A implementation of LASSO regression techniques for high-dimensional data analysis and potential outcomes modeling for randomized controlled trials.
This project analyzes female literacy rates across Indian districts using advanced statistical learning methods. The analysis employs both traditional econometric approaches and modern machine learning techniques to understand the determinants of educational outcomes and demonstrate causal inference methods.
- Low-dimensional specification: Uses economic intuition to select key variables while avoiding highly correlated predictors (e.g., excluding male literacy and overall literacy)
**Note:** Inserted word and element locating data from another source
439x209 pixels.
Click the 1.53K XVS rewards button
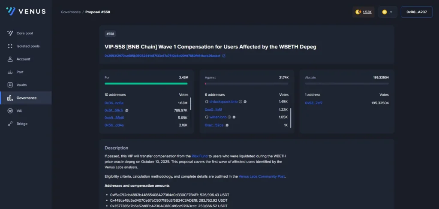pyautogui.click(x=363, y=12)
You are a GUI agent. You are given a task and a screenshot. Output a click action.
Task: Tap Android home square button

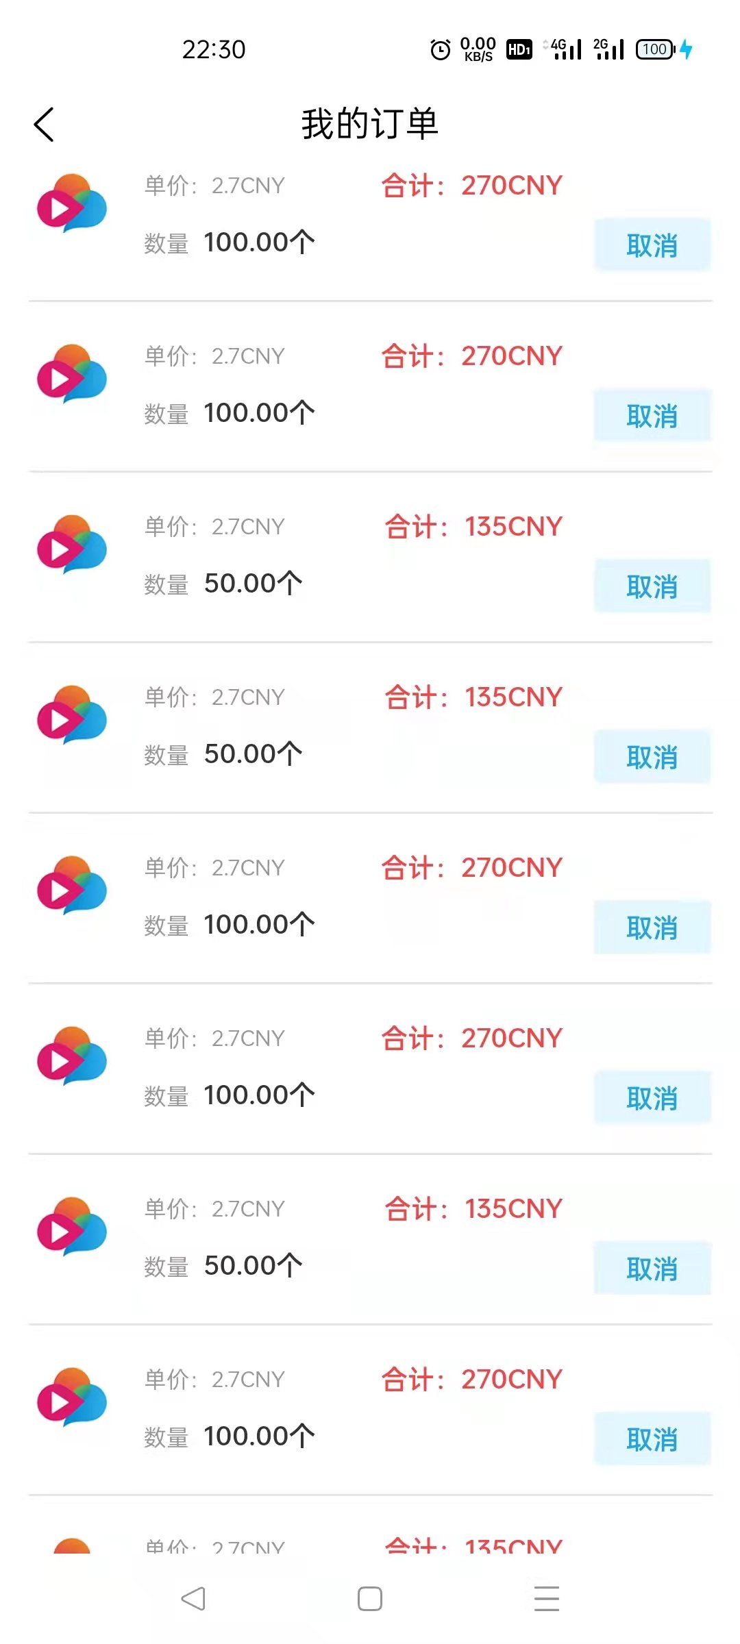pos(370,1599)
- High-dimensional specification: Comprehensive feature engineering including interactions and polynomial terms, resulting in 400+ variables
- Regularization analysis: Complete LASSO path evaluation with cross-validation
- Performance metrics: Out-of-sample R² evaluation and feature selection assessment
- Randomized controlled trial simulation: Synthetic data generation for treatment effect analysis
- Average Treatment Effect (ATE) estimation: Multiple approaches including simple regression, LASSO-assisted, and randomization inference
- Variable selection: LASSO-guided covariate adjustment for improved causal estimates
- Balance assessment: Statistical tests for randomization validity
Lasso_Potential_Outcomes_RCTs/
├── Python/ # Python implementation
│ ├── scripts/
| | ├── comments.pdf # Answers for the comments section
│ │ ├── lasso_analysis.ipynb # Female literacy LASSO analysis
│ │ └── potential_outcomes_rcts.ipynb # Causal inference methods
│ ├── requirements.txt # Python dependencies
│ ├── input/ # Data directory
│ └── output/ # Results and visualizations
├── R/ # R implementation
│ ├── scripts/
| | ├── comments.pdf # Answers for the comments section
│ │ ├── lasso_analysis.ipynb # Female literacy LASSO analysis
│ │ └── potential_outcomes_rcts.ipynb # Causal inference methods
│ ├── requirements.txt # R package dependencies
│ ├── input/ # Data directory
│ └── output/ # Results and visualizations
├── Julia/ # Julia implementation
│ ├── scripts/
| | ├── comments.pdf # Answers for the comments section
│ │ ├── lasso_analysis.ipynb # Female literacy LASSO analysis
│ │ └── potential_outcomes_rcts.ipynb # Causal inference methods
│ ├── requirements.txt # Julia package dependencies
│ ├── input/ # Data directory
│ └── output/ # Results and visualizations
├── .gitignore # Version control exclusions
├── LICENSE # MIT License
└── README.md # This documentation
- Dataset: District-wise literacy rates from Indian Census data (680 districts, 100 variables)
- Target variable: Female literacy rate (FEMALE_LIT)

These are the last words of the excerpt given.